→ Task item
Each line shown below should be copied exactly.

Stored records
_ _ _
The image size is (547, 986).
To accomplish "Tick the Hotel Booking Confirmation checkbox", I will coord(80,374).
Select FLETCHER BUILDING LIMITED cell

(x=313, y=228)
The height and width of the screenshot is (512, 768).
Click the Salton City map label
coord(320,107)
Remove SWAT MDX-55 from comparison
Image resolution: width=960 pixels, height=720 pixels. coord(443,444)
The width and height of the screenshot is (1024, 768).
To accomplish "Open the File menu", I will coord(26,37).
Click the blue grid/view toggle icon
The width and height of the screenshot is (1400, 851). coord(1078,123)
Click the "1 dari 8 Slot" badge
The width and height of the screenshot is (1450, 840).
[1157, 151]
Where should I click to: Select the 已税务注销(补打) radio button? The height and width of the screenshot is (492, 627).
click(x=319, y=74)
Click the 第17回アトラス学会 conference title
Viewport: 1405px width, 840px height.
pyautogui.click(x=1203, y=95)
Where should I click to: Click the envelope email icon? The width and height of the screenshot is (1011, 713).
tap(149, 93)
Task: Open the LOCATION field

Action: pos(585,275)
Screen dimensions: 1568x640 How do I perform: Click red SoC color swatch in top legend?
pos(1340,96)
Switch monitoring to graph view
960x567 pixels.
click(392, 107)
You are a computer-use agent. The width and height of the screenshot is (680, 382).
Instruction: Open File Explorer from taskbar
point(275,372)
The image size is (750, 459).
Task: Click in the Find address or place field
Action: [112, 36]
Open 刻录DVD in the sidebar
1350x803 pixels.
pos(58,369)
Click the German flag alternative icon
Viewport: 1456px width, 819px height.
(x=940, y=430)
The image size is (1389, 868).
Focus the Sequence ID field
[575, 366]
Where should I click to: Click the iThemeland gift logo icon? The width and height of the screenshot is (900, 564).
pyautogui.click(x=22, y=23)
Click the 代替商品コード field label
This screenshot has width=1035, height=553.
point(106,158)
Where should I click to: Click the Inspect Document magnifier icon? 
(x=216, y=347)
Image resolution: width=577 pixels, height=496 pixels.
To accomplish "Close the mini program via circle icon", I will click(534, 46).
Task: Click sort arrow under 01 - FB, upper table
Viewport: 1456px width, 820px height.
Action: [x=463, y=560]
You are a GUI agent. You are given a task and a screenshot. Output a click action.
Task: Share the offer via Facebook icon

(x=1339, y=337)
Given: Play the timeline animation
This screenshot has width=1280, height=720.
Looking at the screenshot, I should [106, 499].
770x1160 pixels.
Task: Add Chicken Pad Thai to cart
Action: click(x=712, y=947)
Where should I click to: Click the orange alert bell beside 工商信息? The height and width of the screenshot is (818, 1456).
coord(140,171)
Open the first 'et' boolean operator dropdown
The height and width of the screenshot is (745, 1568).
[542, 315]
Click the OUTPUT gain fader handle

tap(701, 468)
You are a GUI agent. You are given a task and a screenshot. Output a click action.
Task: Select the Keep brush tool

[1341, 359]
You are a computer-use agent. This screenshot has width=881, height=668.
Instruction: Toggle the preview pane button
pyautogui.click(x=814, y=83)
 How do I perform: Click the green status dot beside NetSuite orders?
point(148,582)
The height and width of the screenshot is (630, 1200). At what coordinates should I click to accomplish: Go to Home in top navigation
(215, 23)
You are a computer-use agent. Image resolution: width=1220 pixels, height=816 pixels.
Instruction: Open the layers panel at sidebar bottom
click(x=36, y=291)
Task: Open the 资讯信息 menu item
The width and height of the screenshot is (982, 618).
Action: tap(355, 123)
_ _ _
→ Answer to this exercise
The image size is (547, 986).
To accomplish "Tick the Hotel Booking Confirmation checkbox", I will coord(80,374).
Select FLETCHER BUILDING LIMITED cell

(x=313, y=228)
The height and width of the screenshot is (512, 768).
Click the Salton City map label
coord(320,107)
Remove SWAT MDX-55 from comparison
Image resolution: width=960 pixels, height=720 pixels. coord(443,444)
The width and height of the screenshot is (1024, 768).
To accomplish "Open the File menu", I will coord(26,37).
Click the blue grid/view toggle icon
The width and height of the screenshot is (1400, 851). coord(1078,123)
Click the "1 dari 8 Slot" badge
The width and height of the screenshot is (1450, 840).
[1157, 151]
Where should I click to: Select the 已税务注销(补打) radio button? The height and width of the screenshot is (492, 627).
click(x=319, y=74)
Click the 第17回アトラス学会 conference title
Viewport: 1405px width, 840px height.
pyautogui.click(x=1203, y=95)
Where should I click to: Click the envelope email icon? The width and height of the screenshot is (1011, 713).
tap(149, 93)
Task: Open the LOCATION field

Action: pos(585,275)
Screen dimensions: 1568x640 How do I perform: Click red SoC color swatch in top legend?
pos(1340,96)
Switch monitoring to graph view
960x567 pixels.
click(392, 107)
You are a computer-use agent. The width and height of the screenshot is (680, 382).
Instruction: Open File Explorer from taskbar
point(275,372)
The image size is (750, 459).
Task: Click in the Find address or place field
Action: [112, 36]
Open 刻录DVD in the sidebar
1350x803 pixels.
pos(58,369)
Click the German flag alternative icon
Viewport: 1456px width, 819px height.
(x=940, y=430)
The image size is (1389, 868).
Focus the Sequence ID field
[575, 366]
Where should I click to: Click the iThemeland gift logo icon? The width and height of the screenshot is (900, 564).
pyautogui.click(x=22, y=23)
Click the 代替商品コード field label
This screenshot has width=1035, height=553.
point(106,158)
Where should I click to: Click the Inspect Document magnifier icon? 
(x=216, y=347)
Image resolution: width=577 pixels, height=496 pixels.
To accomplish "Close the mini program via circle icon", I will click(534, 46).
Task: Click sort arrow under 01 - FB, upper table
Viewport: 1456px width, 820px height.
Action: [x=463, y=560]
You are a GUI agent. You are given a task and a screenshot. Output a click action.
Task: Share the offer via Facebook icon

(x=1339, y=337)
Given: Play the timeline animation
This screenshot has width=1280, height=720.
Looking at the screenshot, I should [106, 499].
770x1160 pixels.
Task: Add Chicken Pad Thai to cart
Action: click(x=712, y=947)
Where should I click to: Click the orange alert bell beside 工商信息? The height and width of the screenshot is (818, 1456).
coord(140,171)
Open the first 'et' boolean operator dropdown
The height and width of the screenshot is (745, 1568).
[542, 315]
Click the OUTPUT gain fader handle

tap(701, 468)
You are a GUI agent. You are given a task and a screenshot. Output a click action.
Task: Select the Keep brush tool

[1341, 359]
You are a computer-use agent. This screenshot has width=881, height=668.
Instruction: Toggle the preview pane button
pyautogui.click(x=814, y=83)
 How do I perform: Click the green status dot beside NetSuite orders?
point(148,582)
The height and width of the screenshot is (630, 1200). At what coordinates should I click to accomplish: Go to Home in top navigation
(215, 23)
You are a computer-use agent. Image resolution: width=1220 pixels, height=816 pixels.
Instruction: Open the layers panel at sidebar bottom
click(x=36, y=291)
Task: Open the 资讯信息 menu item
The width and height of the screenshot is (982, 618).
Action: tap(355, 123)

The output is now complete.